Es kann nicht jeder dem Beispiel Jesu folgen. Aber manchmal ergibt es sich wie von selbst. Obwohl seine Nachfolger gar nicht vorhatten, etwas Heroisches zu tun, nur etwas Barmherziges. Das kann genügen, um Gewalt zu provozieren, um, sagen wir es mit einer österlichen Metapher: ans Kreuz geschlagen zu werden.

Anfang März geschah das vier Nonnen und ihren zwölf Kollegen in einem Altersheim im Jemen. An einem Freitagmorgen nach der Frühmesse tauchten vier Dschihadisten auf, um sämtliche Pfleger und Angestellten, sogar den Pförtner und den Gärtner, zu ermorden. Erst wurden sie auf dem Hof des christlichen Altersheimes in Aden zusammengetrieben, dann mit Kopfschüssen getötet.

Warum? Auf den Fotos vom Tatort kann man es erahnen. Da sitzen in einem Gemeinschaftsraum um einen Tisch herum Alte und Behinderte, einige in Rollstühlen, und sie sehen inmitten der ärmlichen Einrichtung völlig verlassen aus. Alle Hilfsbedürftigen wurden verschont, alle Helfer ermordet. Nun ist da niemand mehr, um ihnen zu helfen inmitten des eskalierenden Krieges der Saudis gegen die jemenitischen Huthi-Rebellen.

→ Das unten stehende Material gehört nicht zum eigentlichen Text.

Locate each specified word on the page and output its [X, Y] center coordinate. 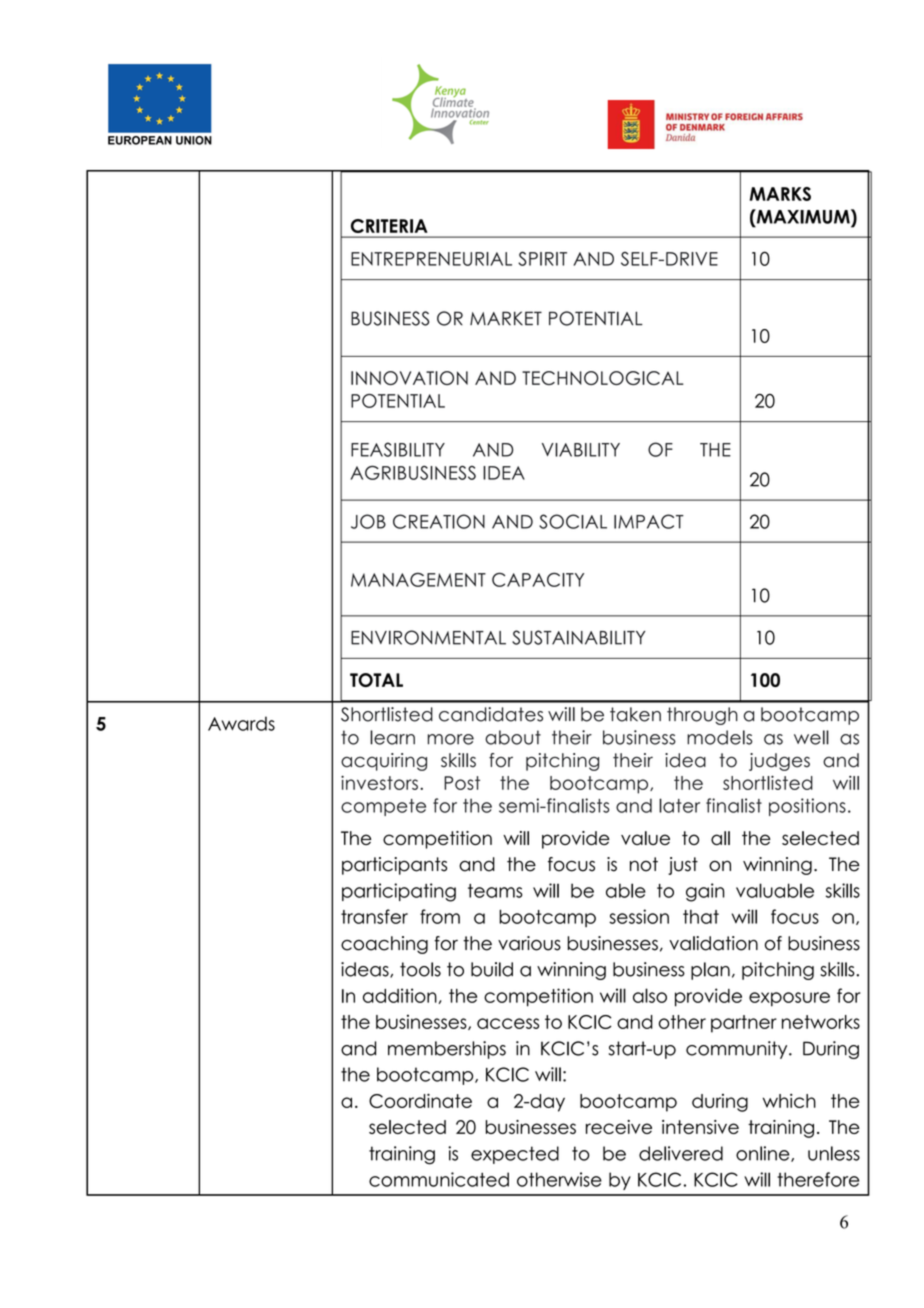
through [702, 716]
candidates [491, 714]
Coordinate [420, 1100]
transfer [374, 916]
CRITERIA [389, 226]
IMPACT [649, 521]
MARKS [780, 194]
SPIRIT [542, 258]
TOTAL [376, 680]
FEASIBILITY [398, 449]
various [529, 943]
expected [515, 1155]
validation [713, 943]
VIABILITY [581, 450]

Das war nämlich die Provokation, die die Bluttat auslöste: dass ein paar barmherzige Samariter an der Seite der Schwächsten blieben. Die hatten eigentlich keine Überlebenschance in einem Konflikt, der schon über zwei Millionen Jemeniten zu Flüchtlingen im eigenen Land gemacht hat. Die Vereinten Nationen nannten zuletzt die Schreckenszahl von 21 Millionen Menschen, die humanitäre Hilfe brauchen. Insgesamt hat der Jemen 24 Millionen Einwohner. Die Situation ist also: Rette sich, wer kann.

Und doch rannten die Ordensschwestern und die Pfleger und auch ein Priester (den die Terroristen dann als Geisel verschleppten) nicht weg. Im pathetischen Sprachgebrauch der Kirchen würde man sagen, sie setzten ein Zeichen. In der Realität war es wohl so, dass sie nicht wegkonnten, ohne ihre Schützlinge preiszugeben. Unmöglich, alle mitzunehmen auf eine Flucht. Wohin auch. Deshalb reagierten die Helfer nicht auf die Morddrohungen, die dem Morden vorausgingen.

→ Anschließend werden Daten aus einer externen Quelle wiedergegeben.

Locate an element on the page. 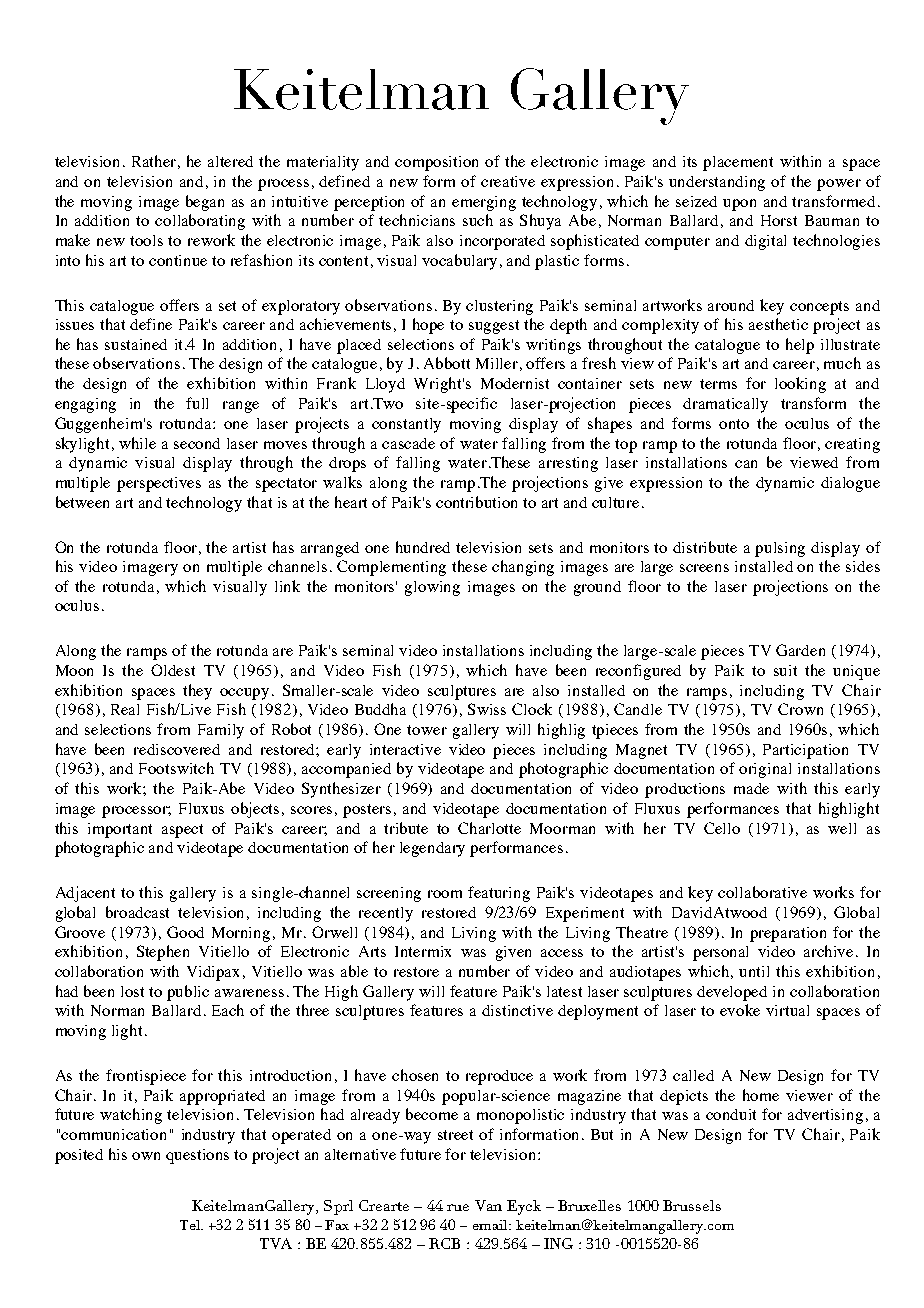  virtual is located at coordinates (787, 1010).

So wurden sie zu Helden eines klassischen Karfreitagsdramas: Die Friedfertigen provozieren mit ihrer Friedfertigkeit die Gewaltbereiten und müssen es büßen. Ihre selbstlose Hilfsbereitschaft aber konfrontiert uns Zuschauer mit der Frage: Und wir? Was würden wir tun? Und was haben wir bisher unterlassen, weil es uns zu unbequem, unrealistisch oder jesusmäßig erschien?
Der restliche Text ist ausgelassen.